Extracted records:
* * *

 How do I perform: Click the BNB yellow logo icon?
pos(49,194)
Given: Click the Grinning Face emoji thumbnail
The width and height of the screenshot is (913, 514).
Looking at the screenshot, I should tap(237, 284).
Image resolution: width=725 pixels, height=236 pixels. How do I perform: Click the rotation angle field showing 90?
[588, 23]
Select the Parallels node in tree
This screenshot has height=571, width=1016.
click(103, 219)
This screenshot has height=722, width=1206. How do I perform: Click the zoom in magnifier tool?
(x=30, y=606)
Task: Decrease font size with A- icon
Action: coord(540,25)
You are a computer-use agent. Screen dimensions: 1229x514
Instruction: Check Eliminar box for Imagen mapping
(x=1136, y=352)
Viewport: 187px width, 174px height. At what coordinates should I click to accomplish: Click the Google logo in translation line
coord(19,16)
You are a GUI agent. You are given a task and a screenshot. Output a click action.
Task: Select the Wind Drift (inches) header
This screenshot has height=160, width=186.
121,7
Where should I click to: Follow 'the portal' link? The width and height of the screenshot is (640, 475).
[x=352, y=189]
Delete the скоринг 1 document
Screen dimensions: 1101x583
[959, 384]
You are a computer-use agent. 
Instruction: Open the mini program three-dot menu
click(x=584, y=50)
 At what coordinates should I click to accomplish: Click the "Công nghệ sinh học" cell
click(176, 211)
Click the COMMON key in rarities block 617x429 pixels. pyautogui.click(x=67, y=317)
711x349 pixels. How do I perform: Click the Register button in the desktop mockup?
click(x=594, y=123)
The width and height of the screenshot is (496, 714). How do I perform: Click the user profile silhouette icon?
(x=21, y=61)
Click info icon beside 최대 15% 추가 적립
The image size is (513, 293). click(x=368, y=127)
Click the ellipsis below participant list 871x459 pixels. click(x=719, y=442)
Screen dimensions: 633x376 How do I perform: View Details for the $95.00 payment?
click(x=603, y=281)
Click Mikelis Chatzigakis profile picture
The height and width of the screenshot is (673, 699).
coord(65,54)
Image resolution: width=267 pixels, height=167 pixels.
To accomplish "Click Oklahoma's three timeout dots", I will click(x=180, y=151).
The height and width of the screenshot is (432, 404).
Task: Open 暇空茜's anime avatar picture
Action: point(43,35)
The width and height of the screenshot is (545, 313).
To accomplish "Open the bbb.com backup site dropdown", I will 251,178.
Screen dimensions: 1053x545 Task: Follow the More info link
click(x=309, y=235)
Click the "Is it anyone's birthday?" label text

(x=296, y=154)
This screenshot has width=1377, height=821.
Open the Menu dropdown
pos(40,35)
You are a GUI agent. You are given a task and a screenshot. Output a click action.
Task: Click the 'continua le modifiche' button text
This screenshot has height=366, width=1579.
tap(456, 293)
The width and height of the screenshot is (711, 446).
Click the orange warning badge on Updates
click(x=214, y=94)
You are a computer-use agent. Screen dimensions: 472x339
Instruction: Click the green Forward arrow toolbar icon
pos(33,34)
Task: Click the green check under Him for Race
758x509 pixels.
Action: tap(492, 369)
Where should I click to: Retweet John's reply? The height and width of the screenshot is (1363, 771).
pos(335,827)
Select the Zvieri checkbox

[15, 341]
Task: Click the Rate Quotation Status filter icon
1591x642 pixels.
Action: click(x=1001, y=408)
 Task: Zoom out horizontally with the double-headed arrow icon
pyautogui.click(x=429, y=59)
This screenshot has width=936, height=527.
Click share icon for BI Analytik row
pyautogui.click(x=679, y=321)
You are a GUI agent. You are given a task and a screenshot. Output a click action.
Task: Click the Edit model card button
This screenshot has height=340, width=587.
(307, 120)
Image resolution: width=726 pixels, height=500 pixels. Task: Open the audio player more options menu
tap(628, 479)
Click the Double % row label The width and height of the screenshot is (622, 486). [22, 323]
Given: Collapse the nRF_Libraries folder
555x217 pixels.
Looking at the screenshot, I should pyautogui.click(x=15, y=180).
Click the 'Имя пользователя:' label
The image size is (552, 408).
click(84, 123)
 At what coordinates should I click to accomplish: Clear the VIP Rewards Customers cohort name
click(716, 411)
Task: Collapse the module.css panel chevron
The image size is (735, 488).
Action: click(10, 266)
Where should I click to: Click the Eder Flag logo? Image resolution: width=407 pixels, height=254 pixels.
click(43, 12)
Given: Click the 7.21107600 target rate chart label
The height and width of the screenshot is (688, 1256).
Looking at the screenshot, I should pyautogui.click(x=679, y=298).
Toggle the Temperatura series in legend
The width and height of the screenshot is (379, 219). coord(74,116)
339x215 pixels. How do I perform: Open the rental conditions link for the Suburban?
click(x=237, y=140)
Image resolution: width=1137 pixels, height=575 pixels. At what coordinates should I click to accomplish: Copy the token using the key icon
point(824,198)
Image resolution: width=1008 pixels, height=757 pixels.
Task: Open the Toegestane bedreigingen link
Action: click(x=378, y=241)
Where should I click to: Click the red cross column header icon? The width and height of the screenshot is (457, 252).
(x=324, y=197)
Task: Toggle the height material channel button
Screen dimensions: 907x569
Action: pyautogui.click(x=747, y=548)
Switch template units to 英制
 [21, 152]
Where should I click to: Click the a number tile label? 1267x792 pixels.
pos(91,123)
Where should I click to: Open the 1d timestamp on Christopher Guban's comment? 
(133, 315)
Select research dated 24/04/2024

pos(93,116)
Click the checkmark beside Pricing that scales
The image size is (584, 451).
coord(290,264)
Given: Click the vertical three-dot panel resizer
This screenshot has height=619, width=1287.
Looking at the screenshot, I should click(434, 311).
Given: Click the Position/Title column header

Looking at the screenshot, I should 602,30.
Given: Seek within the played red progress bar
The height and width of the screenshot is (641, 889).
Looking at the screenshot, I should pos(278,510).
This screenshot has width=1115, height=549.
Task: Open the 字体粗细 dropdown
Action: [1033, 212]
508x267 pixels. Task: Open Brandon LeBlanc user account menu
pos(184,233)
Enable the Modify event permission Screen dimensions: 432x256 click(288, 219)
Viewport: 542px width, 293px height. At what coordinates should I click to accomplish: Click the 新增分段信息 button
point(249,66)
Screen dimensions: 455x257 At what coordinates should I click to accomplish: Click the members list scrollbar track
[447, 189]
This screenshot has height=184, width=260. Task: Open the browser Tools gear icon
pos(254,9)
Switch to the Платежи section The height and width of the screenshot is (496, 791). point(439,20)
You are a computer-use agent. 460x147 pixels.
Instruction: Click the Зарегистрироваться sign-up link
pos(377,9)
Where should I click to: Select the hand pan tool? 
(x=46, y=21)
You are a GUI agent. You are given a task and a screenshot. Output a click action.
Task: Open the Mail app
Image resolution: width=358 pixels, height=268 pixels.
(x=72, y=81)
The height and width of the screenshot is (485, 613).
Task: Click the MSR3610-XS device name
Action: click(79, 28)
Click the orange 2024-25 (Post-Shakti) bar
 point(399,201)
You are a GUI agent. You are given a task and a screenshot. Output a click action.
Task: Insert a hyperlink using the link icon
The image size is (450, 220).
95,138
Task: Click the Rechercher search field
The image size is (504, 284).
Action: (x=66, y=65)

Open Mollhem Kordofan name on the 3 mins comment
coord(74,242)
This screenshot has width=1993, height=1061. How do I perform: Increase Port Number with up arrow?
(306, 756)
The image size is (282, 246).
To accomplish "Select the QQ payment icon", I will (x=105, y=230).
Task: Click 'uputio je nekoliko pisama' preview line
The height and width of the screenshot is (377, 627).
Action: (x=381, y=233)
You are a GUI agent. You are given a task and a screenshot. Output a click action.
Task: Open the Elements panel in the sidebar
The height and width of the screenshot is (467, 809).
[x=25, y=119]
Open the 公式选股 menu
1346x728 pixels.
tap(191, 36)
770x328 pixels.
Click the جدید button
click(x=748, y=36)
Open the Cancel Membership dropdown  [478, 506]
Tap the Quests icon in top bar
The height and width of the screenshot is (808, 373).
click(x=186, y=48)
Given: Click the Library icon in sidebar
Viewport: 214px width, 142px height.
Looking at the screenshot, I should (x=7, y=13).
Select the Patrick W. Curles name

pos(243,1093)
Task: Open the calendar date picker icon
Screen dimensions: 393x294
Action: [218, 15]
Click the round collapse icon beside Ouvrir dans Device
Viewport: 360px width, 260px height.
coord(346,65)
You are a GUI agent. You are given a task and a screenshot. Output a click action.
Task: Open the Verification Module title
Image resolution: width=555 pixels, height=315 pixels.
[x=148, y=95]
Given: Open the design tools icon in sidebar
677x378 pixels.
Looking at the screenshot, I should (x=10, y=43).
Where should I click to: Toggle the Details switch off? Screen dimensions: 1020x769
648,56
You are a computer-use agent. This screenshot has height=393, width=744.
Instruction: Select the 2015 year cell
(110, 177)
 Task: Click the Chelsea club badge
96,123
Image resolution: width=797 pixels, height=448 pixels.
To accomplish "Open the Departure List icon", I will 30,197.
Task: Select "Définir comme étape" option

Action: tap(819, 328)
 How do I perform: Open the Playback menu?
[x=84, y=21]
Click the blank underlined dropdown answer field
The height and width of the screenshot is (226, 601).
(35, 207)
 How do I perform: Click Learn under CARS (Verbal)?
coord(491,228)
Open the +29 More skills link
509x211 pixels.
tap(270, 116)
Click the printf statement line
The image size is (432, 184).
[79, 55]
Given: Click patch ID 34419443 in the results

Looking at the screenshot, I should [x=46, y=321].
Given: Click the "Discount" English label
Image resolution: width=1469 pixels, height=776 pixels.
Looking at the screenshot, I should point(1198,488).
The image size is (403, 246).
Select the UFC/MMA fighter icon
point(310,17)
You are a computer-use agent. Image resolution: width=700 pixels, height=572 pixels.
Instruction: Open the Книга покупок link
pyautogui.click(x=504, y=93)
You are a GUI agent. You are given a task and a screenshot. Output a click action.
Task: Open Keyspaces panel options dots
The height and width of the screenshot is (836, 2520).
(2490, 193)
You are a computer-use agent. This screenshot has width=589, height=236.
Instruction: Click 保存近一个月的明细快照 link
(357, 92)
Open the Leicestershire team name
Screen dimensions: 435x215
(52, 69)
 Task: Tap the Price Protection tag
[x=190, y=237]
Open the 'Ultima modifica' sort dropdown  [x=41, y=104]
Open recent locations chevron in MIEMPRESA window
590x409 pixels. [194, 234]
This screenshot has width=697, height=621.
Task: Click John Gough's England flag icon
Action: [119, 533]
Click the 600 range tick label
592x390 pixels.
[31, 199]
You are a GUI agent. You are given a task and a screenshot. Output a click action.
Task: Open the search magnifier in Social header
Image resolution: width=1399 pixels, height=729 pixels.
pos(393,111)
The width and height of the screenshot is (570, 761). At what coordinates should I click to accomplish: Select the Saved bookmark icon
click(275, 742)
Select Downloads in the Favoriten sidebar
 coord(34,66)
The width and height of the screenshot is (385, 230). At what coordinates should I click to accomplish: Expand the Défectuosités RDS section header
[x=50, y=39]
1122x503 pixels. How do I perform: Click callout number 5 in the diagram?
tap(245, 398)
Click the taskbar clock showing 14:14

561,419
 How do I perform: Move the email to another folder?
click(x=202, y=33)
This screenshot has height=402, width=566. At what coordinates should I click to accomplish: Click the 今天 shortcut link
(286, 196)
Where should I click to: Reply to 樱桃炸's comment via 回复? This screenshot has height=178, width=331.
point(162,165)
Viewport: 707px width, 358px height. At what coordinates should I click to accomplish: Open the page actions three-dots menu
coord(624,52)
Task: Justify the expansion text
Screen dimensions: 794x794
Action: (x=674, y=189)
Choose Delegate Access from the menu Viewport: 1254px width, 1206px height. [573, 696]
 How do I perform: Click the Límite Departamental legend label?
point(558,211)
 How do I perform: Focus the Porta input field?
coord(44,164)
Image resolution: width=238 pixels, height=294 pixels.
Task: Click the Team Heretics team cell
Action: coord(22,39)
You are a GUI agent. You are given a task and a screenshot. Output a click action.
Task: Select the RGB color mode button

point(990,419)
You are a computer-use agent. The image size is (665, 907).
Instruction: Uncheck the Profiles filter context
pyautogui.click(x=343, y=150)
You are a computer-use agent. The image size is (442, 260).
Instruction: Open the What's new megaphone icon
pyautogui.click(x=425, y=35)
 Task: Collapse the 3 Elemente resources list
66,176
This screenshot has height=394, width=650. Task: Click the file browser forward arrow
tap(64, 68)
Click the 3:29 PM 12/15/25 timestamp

* * *

• **WHAT IS NEEDED**: Above are the records. Print exactly, and only, the lines from the line with "The width and height of the screenshot is (545, 313)." to the line with "Given: Collapse the nRF_Libraries folder", both inclusive.

• **RESULT**:
The width and height of the screenshot is (545, 313).
To accomplish "Open the bbb.com backup site dropdown", I will 251,178.
Screen dimensions: 1053x545 Task: Follow the More info link
click(x=309, y=235)
Click the "Is it anyone's birthday?" label text

(x=296, y=154)
This screenshot has width=1377, height=821.
Open the Menu dropdown
pos(40,35)
You are a GUI agent. You are given a task and a screenshot. Output a click action.
Task: Click the 'continua le modifiche' button text
This screenshot has height=366, width=1579.
tap(456, 293)
The width and height of the screenshot is (711, 446).
Click the orange warning badge on Updates
click(x=214, y=94)
You are a computer-use agent. Screen dimensions: 472x339
Instruction: Click the green Forward arrow toolbar icon
pos(33,34)
Task: Click the green check under Him for Race
758x509 pixels.
Action: tap(492, 369)
Where should I click to: Retweet John's reply? The height and width of the screenshot is (1363, 771).
pos(335,827)
Select the Zvieri checkbox

[15, 341]
Task: Click the Rate Quotation Status filter icon
1591x642 pixels.
Action: click(x=1001, y=408)
 Task: Zoom out horizontally with the double-headed arrow icon
pyautogui.click(x=429, y=59)
This screenshot has width=936, height=527.
Click share icon for BI Analytik row
pyautogui.click(x=679, y=321)
You are a GUI agent. You are given a task and a screenshot. Output a click action.
Task: Click the Edit model card button
This screenshot has height=340, width=587.
(307, 120)
Image resolution: width=726 pixels, height=500 pixels. Task: Open the audio player more options menu
tap(628, 479)
Click the Double % row label The width and height of the screenshot is (622, 486). [22, 323]
Given: Collapse the nRF_Libraries folder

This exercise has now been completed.